Nevin hasn’t elaborated further on defense strategy because, he told reporters in May, government rules forbid him from disclosing information the military deems classified. Davis, the ex-military prosecutor, said the defense may have no choice but to focus on such issues after Mohammed allegedly confessed to planning the attacks “from A to Z,” as he put it in a statement read to a Guantanamo Bay tribunal by a military official on March 10, 2007.
At a 2008 court appearance, Mohammed said he wanted to plead guilty and be martyred, saying, “I do not trust the Americans.” Other defendants joined in the request, which Mohammed called his “earnest desire.” While Mohammed made no such comments in May, Mohammed may be the “attorney’s nightmare as far as being a difficult client to manage,” Davis said.
“Defending on the facts is going to be impossible,” Davis said. “So you have to attack the process.”

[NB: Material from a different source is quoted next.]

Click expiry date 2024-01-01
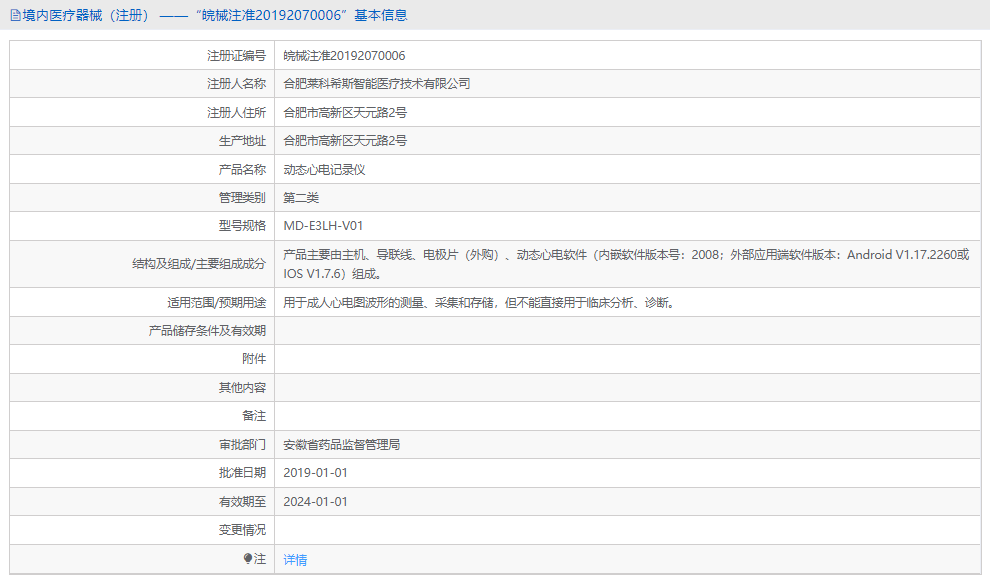 pos(316,501)
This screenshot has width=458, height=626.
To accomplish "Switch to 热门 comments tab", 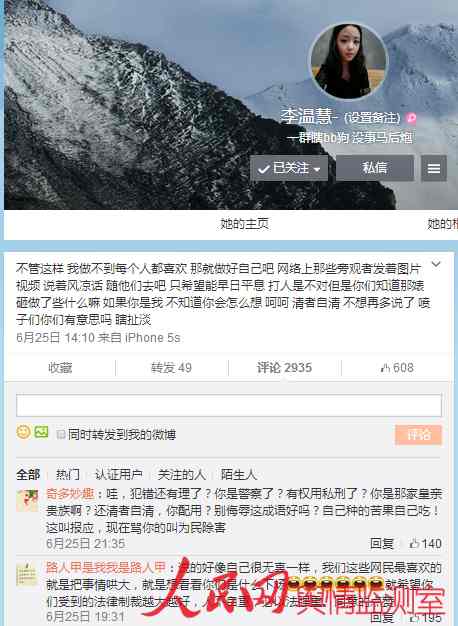I will (x=67, y=475).
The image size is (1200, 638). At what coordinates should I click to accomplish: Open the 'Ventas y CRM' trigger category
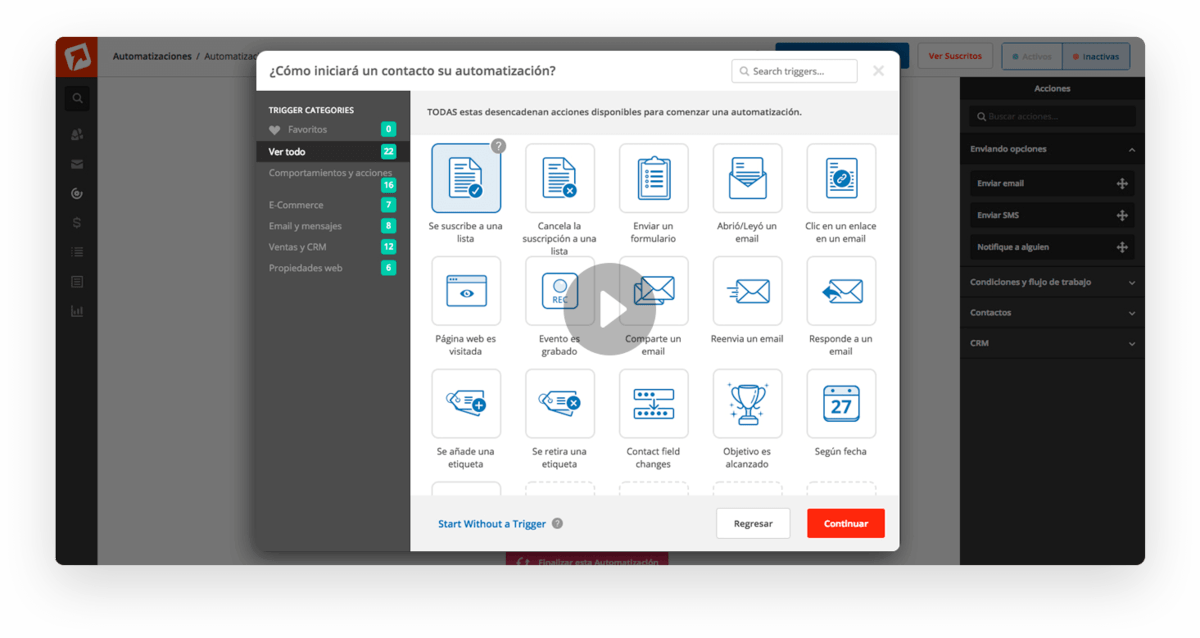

The lawyers’ strategy will be on display as legal arguments get under way. Among the issues before a military judge will be whether the defense may summon Jose Rodriguez, an ex-Central Intelligence Agency official, to testify about detainee interrogations while in CIA custody. The detainees say Rodriguez’s testimony will establish torture. The military denies the relevance of Rodriguez’s potential testimony.
The judge will also hear a challenge by the ACLU and 14 media organizations including Bloomberg News to a military rule that they say bars trial observers from hearing detainee accounts of their treatment in custody.

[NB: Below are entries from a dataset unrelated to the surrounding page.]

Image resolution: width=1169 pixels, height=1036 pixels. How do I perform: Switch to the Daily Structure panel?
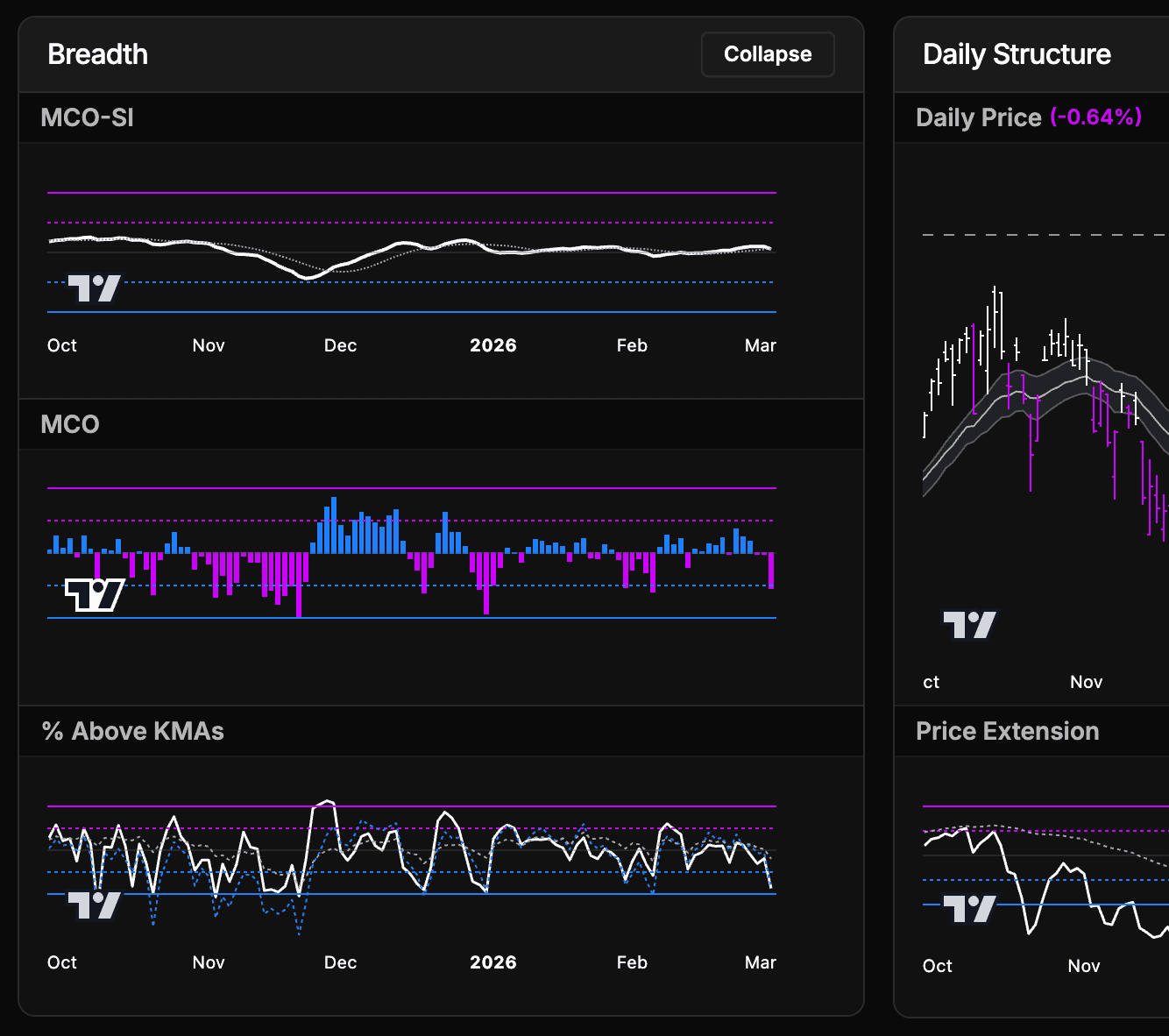point(1016,53)
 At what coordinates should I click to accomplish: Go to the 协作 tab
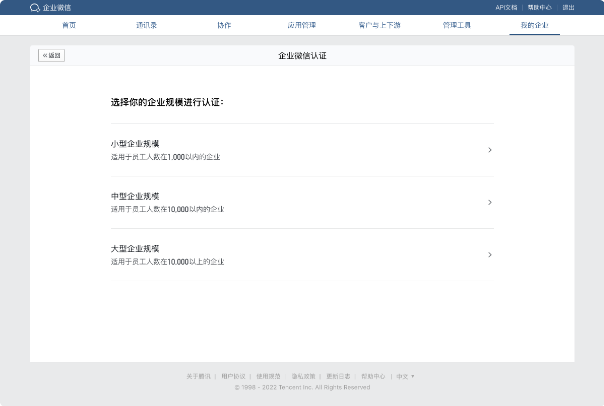click(x=224, y=24)
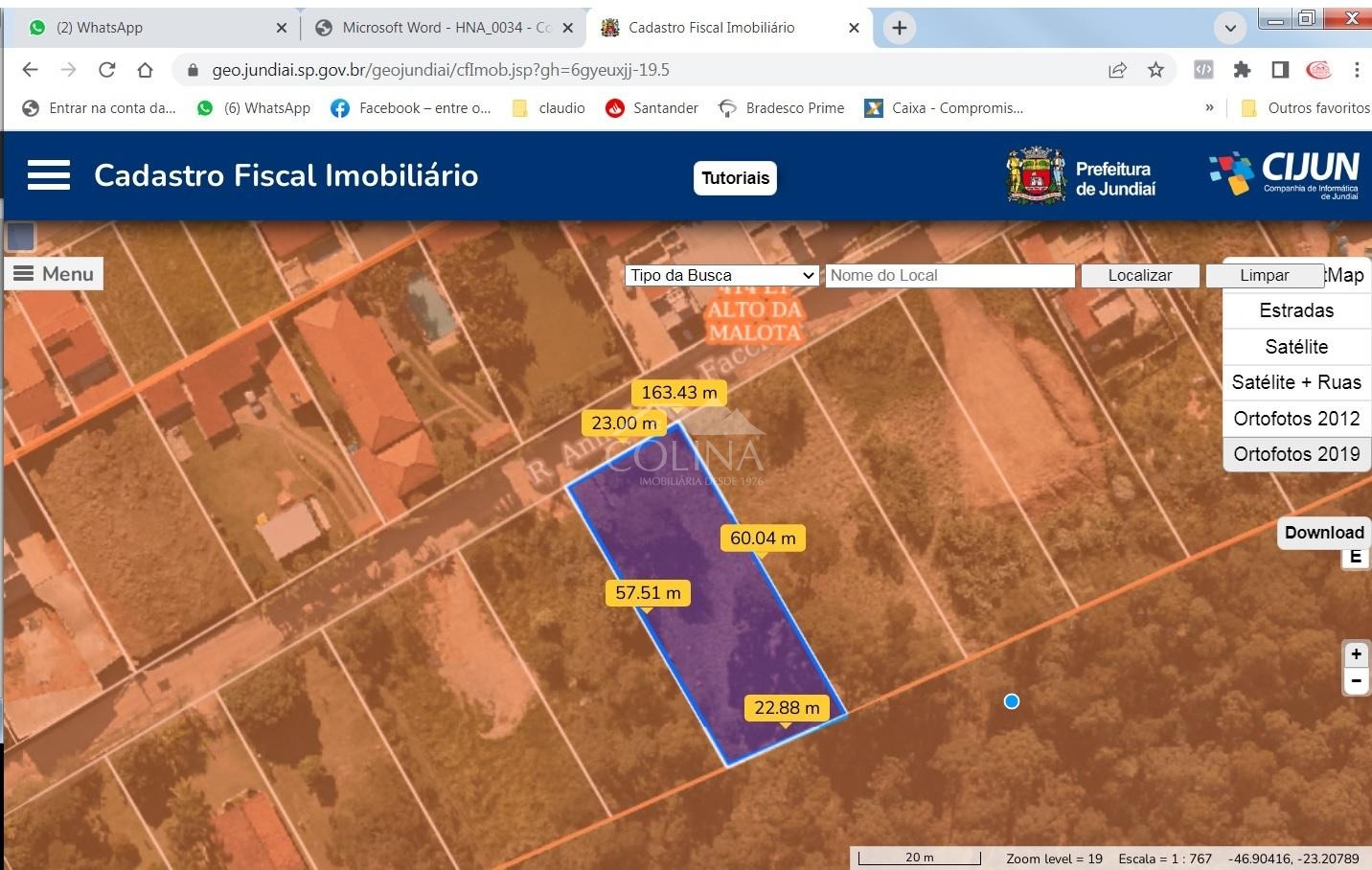Open the Tipo da Busca dropdown
This screenshot has height=870, width=1372.
click(722, 276)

U.S. officials do so with a 40-second delay of statements broadcast from the courtroom, enabling them to hit a white-noise button.
Military lawyers say in court papers that the U.S. seeks to withhold classified secrets about its “sources, methods and activities.” The ACLU says the military is seeking to suppress details of torture through a categorical and illegal gag order.
One challenge for Nevin is conferring with a client jailed thousands of miles away. According to a May 31 legal filing, he and his colleagues can’t phone or write Mohammed and may speak to him only at the naval base. Another may be winning Mohammed’s confidence. In a July 19 filing, Nevin said he’d been unable to tell Mohammed that hearings scheduled for Ramadan were postponed.
“Timely communication with Mr. Mohammed on this issue is particularly important for the relationship of trust,” he wrote.
Prosecutors had opposed a defense request to delay the case until after Ramadan. That drew a heated response from Nevin and colleagues, who said in a July filing that the “accused, whose lives are very literally on the line,” shouldn’t have to choose “between participation in their defense and fulfillment of their religious obligations.”
On this issue, the defense won.
The case is U.S. v. Mohammed, Military Commissions Trial Judiciary (Guantanamo Bay, Cuba).